**Task brief**
Reproduce the items from the line with "Toggle the Look up district codes checkmark" through the end of the items, substituting "tick mark" for each "checkmark" and leaving everything else unchanged.

**Provided information**
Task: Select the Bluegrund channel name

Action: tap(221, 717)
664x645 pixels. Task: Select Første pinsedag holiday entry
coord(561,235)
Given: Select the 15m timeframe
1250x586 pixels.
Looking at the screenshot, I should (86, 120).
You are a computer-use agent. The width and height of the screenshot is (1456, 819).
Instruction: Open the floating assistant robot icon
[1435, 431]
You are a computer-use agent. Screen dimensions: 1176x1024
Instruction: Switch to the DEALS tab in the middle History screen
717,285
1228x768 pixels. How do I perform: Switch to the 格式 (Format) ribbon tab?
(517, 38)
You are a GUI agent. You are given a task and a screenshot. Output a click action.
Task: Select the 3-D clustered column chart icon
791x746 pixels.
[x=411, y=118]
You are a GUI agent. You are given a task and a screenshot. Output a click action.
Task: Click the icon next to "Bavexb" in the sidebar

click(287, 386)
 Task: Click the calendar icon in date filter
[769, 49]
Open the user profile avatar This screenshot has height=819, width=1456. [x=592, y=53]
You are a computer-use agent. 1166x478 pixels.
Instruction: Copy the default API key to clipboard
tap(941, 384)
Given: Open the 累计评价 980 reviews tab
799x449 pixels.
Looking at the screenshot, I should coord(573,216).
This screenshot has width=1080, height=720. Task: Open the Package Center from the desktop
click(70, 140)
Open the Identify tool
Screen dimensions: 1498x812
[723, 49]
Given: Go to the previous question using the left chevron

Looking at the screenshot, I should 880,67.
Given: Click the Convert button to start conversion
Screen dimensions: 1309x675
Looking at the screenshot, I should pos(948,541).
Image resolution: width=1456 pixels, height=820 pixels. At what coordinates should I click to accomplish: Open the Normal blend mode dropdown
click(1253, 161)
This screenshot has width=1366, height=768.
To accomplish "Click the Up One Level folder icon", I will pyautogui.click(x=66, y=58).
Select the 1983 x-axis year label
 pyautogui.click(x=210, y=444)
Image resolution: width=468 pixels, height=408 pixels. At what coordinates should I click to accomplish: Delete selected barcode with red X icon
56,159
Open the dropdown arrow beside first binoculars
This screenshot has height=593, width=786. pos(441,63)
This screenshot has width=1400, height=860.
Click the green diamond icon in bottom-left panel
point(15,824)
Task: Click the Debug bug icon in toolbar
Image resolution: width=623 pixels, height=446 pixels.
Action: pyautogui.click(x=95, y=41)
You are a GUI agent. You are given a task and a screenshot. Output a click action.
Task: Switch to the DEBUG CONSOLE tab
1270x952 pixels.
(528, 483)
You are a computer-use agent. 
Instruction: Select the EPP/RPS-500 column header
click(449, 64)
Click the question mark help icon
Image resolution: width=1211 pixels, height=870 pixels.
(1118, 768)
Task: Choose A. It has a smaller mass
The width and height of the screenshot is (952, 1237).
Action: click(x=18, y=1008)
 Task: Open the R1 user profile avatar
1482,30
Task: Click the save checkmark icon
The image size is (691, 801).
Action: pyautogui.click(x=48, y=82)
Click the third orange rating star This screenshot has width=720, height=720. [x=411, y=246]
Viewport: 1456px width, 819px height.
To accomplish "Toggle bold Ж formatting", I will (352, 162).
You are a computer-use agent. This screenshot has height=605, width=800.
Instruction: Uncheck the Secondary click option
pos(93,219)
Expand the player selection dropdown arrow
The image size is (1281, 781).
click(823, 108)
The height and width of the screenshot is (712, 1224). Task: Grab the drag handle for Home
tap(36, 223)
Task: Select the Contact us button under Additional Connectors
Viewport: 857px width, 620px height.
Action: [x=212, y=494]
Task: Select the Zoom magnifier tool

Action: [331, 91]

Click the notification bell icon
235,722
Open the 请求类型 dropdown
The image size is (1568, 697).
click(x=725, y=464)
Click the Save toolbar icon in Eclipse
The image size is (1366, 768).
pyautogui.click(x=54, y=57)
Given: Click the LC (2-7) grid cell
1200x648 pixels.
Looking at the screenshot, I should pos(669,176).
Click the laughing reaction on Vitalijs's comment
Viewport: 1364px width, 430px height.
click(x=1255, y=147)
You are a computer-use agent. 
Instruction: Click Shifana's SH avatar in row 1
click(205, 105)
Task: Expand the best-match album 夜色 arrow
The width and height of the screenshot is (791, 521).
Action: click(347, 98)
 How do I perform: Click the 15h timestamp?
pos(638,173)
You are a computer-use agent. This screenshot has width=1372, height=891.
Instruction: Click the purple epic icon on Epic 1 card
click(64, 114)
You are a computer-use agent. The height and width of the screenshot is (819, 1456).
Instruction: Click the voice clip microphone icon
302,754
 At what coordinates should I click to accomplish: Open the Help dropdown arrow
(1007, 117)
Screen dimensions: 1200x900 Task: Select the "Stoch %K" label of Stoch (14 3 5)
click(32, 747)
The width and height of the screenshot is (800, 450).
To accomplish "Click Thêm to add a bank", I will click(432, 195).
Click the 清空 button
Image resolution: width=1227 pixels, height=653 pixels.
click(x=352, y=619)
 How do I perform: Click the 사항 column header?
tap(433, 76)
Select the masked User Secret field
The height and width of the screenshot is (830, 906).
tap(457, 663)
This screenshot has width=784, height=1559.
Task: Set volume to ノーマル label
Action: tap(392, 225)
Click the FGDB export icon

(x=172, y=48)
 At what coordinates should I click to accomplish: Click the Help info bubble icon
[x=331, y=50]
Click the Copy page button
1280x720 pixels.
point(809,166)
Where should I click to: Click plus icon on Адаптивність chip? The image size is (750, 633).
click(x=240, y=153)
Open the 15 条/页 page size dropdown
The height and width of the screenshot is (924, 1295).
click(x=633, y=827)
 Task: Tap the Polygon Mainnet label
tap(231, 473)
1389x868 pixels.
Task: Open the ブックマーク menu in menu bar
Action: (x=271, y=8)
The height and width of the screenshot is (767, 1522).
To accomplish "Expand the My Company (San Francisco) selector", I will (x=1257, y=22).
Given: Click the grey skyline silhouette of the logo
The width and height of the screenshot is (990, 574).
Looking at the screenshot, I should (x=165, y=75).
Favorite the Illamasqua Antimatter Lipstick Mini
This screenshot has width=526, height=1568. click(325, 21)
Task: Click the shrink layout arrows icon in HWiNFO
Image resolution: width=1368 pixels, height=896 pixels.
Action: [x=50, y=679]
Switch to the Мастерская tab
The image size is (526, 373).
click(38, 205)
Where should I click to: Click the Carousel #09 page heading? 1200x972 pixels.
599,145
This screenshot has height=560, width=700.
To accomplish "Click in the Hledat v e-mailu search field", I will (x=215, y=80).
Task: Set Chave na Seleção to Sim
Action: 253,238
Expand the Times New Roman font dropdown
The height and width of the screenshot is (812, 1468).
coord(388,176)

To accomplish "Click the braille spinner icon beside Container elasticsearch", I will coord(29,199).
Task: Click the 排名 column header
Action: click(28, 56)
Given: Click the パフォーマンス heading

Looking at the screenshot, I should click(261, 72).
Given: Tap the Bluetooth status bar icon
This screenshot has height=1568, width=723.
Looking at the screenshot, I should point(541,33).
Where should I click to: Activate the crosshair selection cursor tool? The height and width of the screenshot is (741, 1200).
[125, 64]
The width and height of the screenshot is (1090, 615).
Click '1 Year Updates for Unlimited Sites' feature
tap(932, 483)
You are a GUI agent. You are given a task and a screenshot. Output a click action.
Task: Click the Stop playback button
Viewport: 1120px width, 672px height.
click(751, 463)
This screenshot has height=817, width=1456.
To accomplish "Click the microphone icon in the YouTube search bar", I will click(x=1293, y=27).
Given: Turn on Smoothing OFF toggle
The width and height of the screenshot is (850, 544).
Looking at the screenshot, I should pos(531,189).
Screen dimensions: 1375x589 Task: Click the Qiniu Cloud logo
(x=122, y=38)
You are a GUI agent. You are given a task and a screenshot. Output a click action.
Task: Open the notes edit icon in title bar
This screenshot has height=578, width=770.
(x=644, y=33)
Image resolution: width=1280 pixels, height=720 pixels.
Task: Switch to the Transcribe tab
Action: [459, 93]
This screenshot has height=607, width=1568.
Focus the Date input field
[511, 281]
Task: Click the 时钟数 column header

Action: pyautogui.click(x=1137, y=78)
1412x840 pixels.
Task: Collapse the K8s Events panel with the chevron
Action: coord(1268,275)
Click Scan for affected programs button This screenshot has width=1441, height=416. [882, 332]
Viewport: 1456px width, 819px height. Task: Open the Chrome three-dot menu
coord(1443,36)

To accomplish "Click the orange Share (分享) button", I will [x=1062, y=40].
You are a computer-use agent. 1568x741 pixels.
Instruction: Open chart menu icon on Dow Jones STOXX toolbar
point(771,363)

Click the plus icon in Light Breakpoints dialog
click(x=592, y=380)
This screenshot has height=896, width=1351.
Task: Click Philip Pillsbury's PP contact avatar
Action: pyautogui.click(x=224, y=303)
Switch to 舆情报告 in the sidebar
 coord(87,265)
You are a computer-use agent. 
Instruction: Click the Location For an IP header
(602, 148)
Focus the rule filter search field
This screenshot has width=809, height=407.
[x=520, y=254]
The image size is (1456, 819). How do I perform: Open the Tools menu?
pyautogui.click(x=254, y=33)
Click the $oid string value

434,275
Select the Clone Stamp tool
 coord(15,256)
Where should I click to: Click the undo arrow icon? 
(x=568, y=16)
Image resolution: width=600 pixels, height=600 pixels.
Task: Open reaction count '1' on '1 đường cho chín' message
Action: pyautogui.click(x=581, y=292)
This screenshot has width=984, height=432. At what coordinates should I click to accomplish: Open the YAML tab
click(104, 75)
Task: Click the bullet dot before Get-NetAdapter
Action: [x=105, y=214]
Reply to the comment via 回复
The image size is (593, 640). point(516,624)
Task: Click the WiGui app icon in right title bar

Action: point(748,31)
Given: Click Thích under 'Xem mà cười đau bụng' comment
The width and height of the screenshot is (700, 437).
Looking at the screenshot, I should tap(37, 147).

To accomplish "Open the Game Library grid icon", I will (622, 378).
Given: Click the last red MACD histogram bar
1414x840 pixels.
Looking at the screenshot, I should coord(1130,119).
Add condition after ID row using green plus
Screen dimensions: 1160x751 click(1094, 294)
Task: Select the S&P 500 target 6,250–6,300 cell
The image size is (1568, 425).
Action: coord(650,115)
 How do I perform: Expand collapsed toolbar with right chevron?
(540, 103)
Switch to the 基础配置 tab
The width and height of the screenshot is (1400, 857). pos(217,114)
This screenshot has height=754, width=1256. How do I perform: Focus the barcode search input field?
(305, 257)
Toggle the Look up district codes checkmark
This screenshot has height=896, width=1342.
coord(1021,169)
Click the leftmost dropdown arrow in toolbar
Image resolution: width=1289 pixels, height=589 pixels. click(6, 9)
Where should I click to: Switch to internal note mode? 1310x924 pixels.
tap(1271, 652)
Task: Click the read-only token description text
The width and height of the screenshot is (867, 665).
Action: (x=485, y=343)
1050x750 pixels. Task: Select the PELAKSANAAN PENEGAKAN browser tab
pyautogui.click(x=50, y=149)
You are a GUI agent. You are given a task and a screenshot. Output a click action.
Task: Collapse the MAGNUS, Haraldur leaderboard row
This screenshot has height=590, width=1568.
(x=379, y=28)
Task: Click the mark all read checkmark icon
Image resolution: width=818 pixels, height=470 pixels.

**Right answer**
Toggle the Look up district codes tick mark
This screenshot has height=896, width=1342.
coord(1021,169)
Click the leftmost dropdown arrow in toolbar
Image resolution: width=1289 pixels, height=589 pixels. click(6, 9)
Where should I click to: Switch to internal note mode? 1310x924 pixels.
tap(1271, 652)
Task: Click the read-only token description text
The width and height of the screenshot is (867, 665).
Action: (x=485, y=343)
1050x750 pixels. Task: Select the PELAKSANAAN PENEGAKAN browser tab
pyautogui.click(x=50, y=149)
You are a GUI agent. You are given a task and a screenshot. Output a click action.
Task: Collapse the MAGNUS, Haraldur leaderboard row
This screenshot has height=590, width=1568.
(x=379, y=28)
Task: Click the mark all read tick mark icon
Image resolution: width=818 pixels, height=470 pixels.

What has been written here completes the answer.